— ABOUT THIS TASK —
In the listing below, find each line with the string "Given" and return it.
———
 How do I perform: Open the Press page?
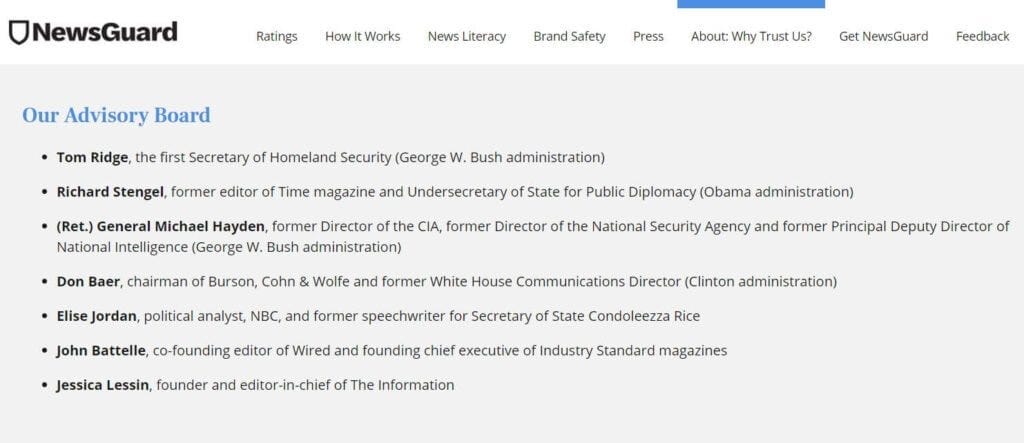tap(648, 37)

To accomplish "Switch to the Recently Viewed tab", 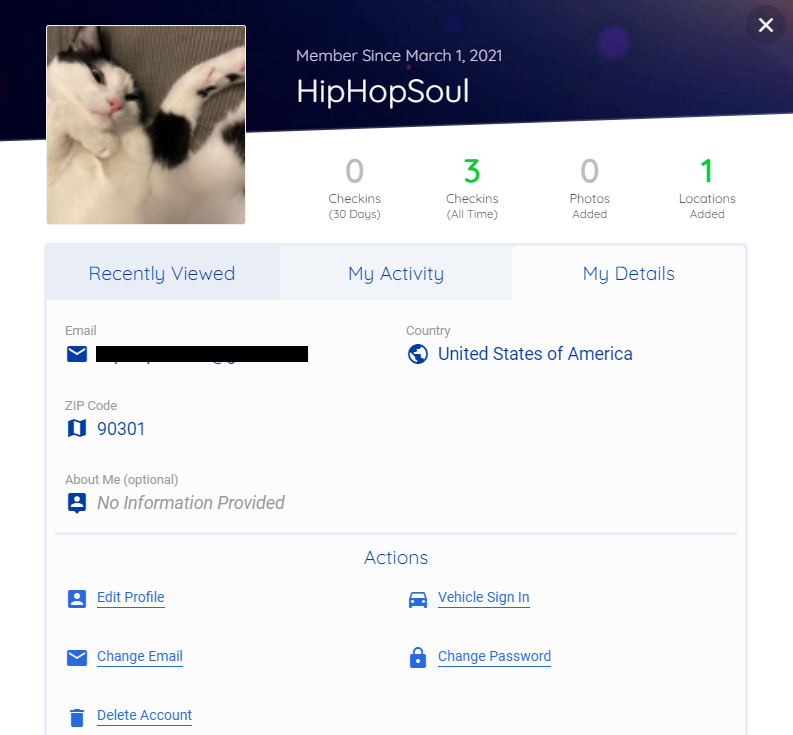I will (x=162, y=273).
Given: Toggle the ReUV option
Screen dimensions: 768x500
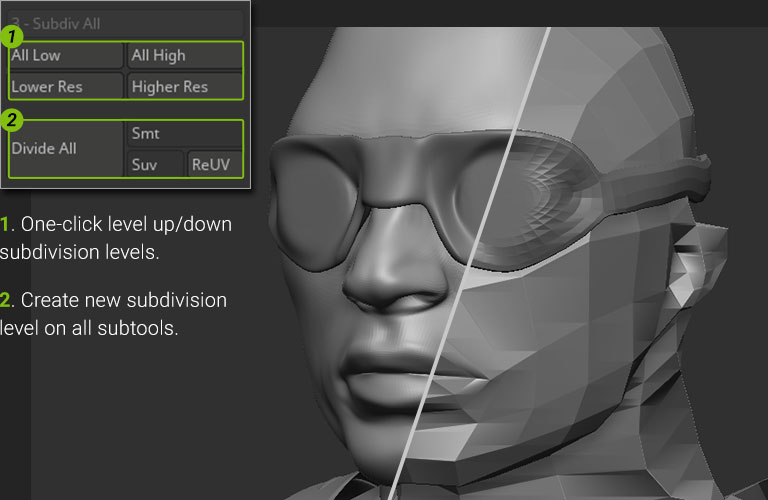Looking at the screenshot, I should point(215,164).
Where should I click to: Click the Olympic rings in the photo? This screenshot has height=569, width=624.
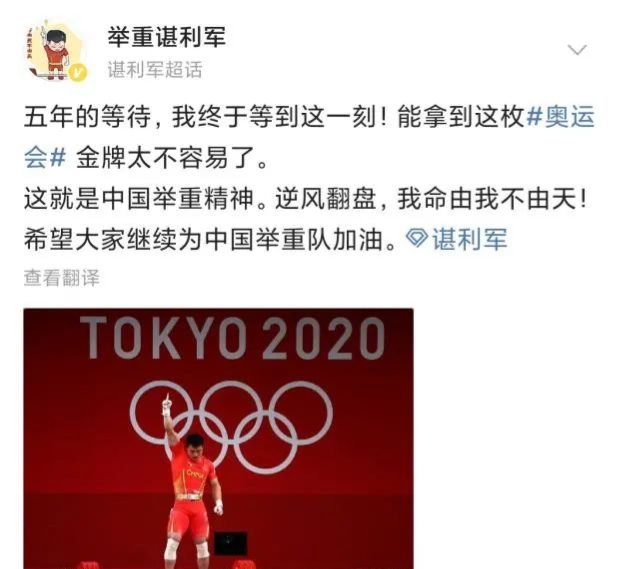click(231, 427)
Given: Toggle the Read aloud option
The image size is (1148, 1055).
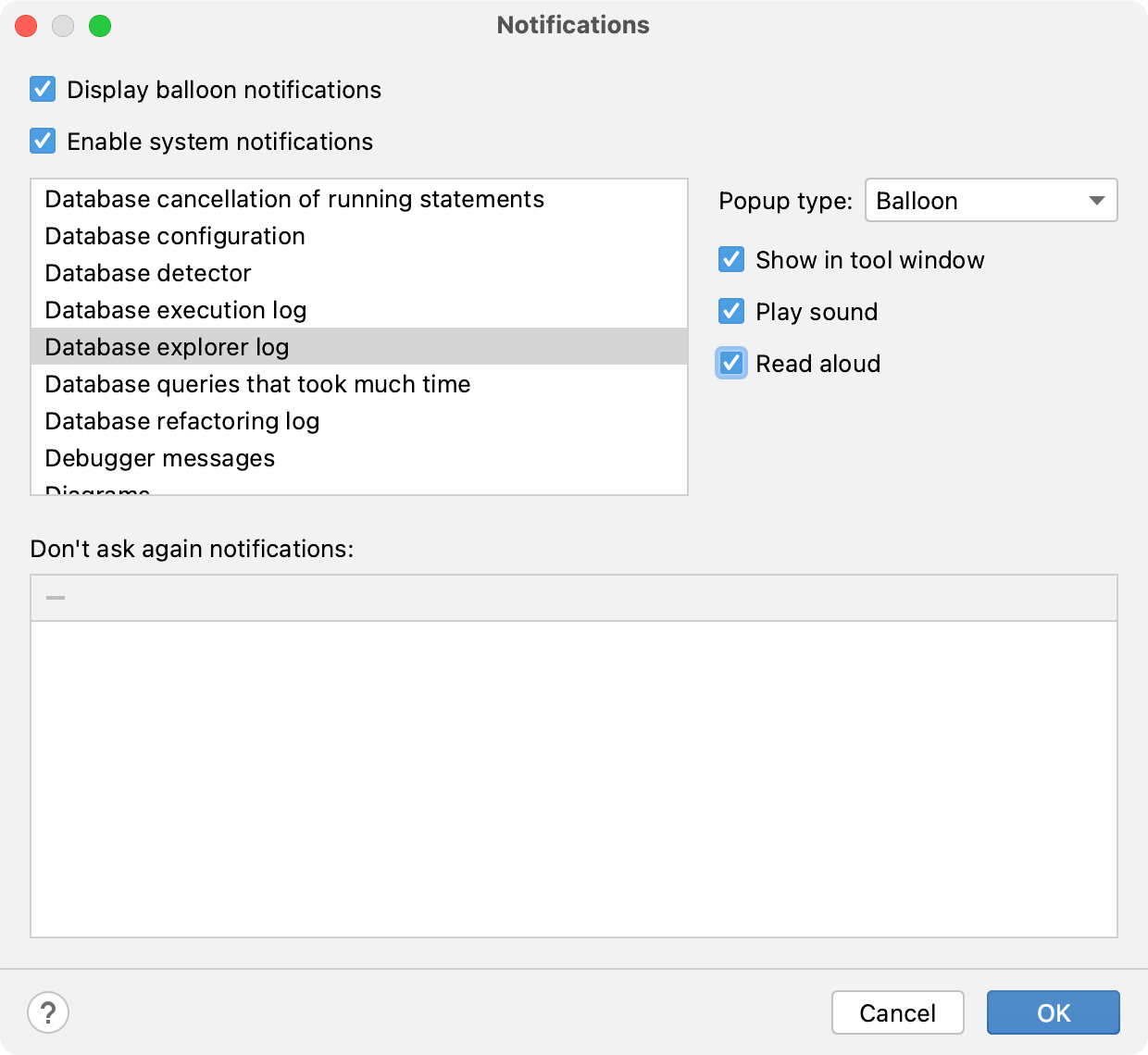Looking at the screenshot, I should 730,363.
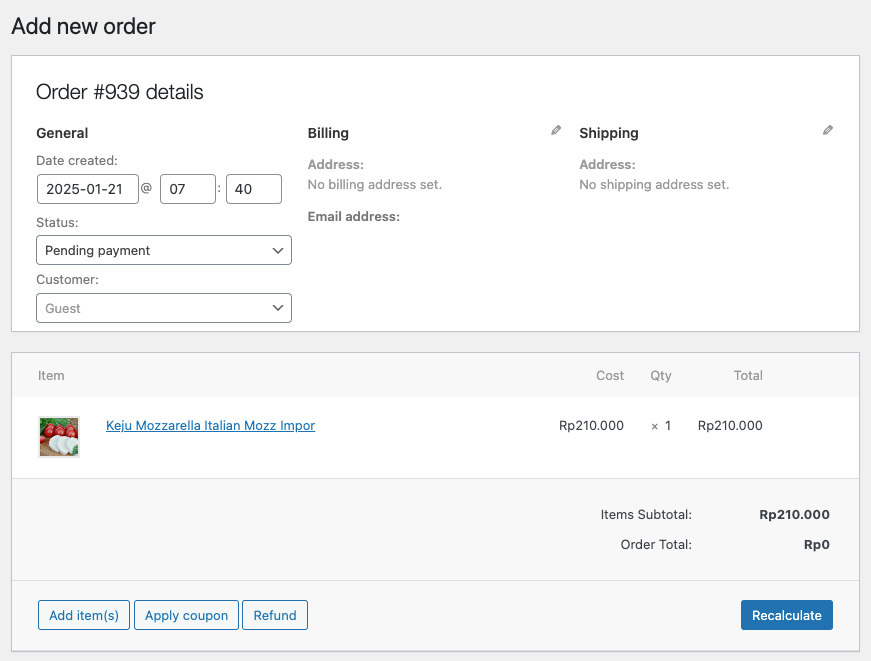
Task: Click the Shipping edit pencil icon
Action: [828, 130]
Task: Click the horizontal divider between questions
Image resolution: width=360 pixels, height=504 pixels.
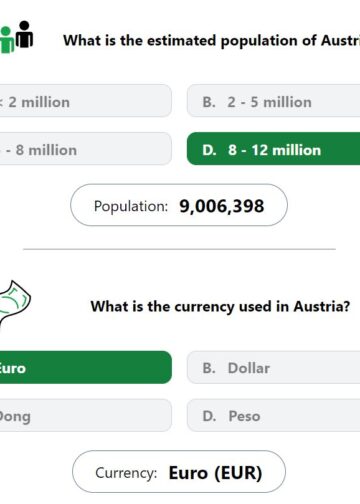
———
— SOLUTION —
Given: Toggle the ReUV option
Given: Toggle the Read aloud option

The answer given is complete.